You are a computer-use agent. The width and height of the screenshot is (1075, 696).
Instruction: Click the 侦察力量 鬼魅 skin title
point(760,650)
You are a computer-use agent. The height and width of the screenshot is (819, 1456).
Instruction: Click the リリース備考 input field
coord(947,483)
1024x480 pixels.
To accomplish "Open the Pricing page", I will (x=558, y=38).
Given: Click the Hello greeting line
════════
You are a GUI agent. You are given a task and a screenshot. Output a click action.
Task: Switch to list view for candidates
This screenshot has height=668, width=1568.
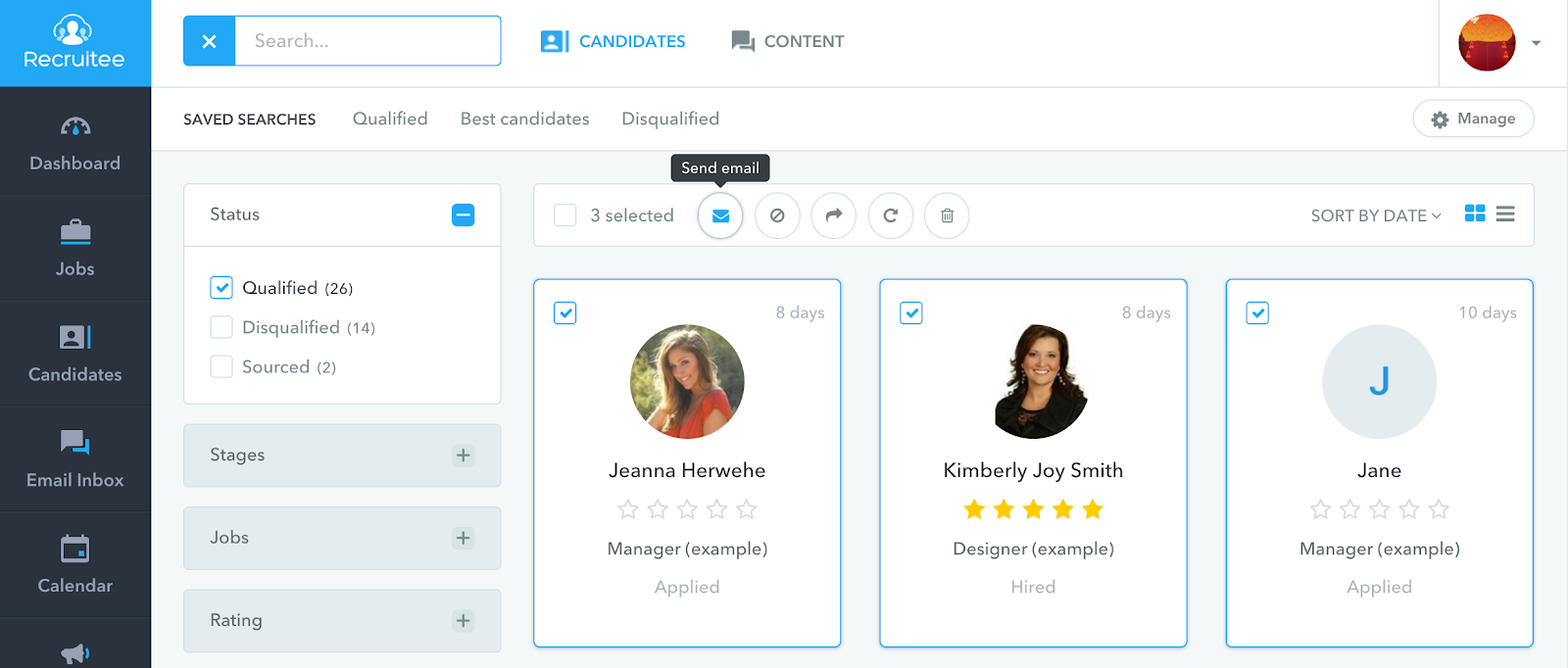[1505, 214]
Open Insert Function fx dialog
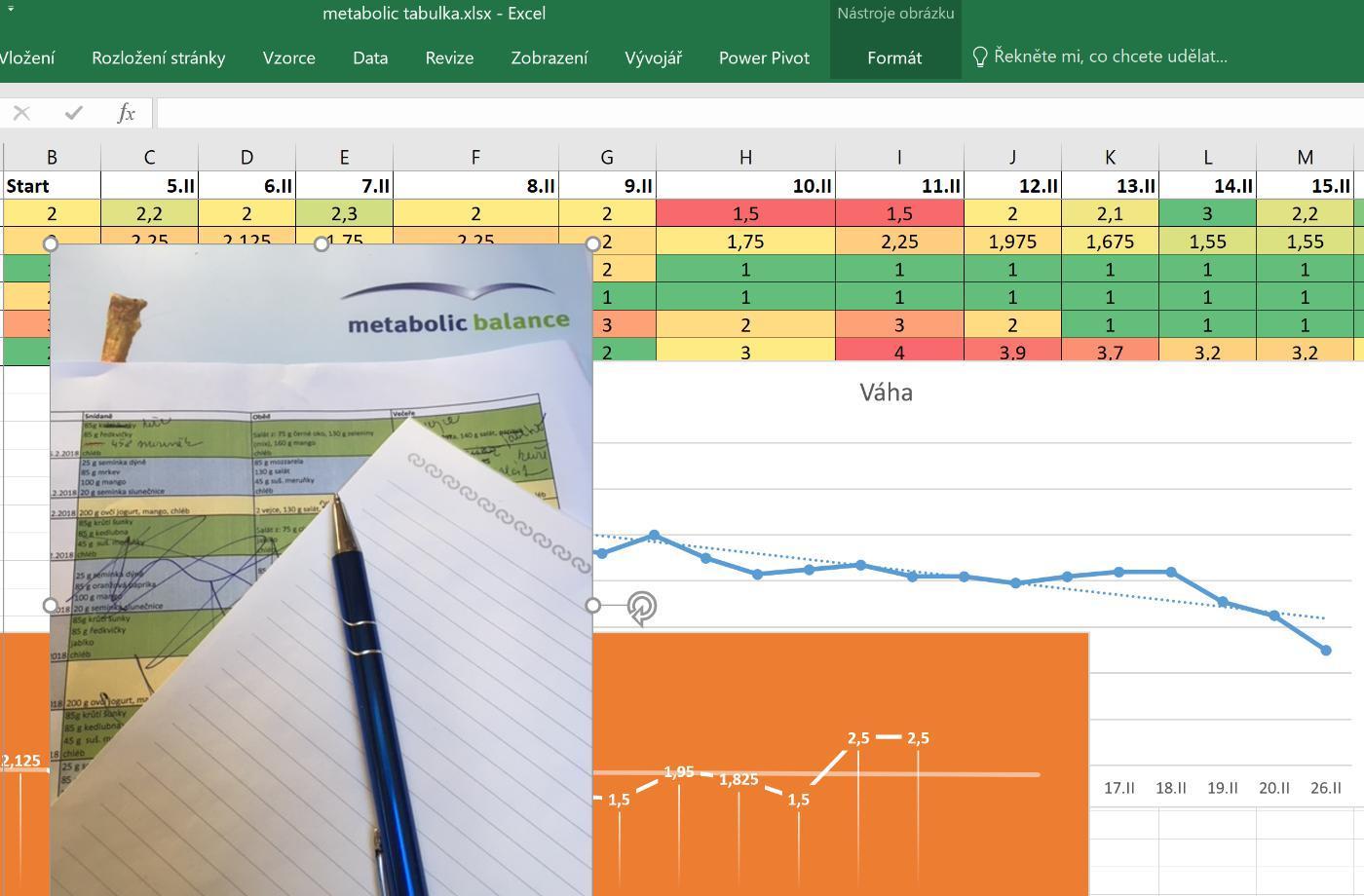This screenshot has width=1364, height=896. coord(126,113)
════════
Show each line in the listing above that has "computer".

- [Task output]
You are a computer-use agent. The width and height of the screenshot is (1075, 696).
You are a computer-use agent. The height and width of the screenshot is (819, 1456).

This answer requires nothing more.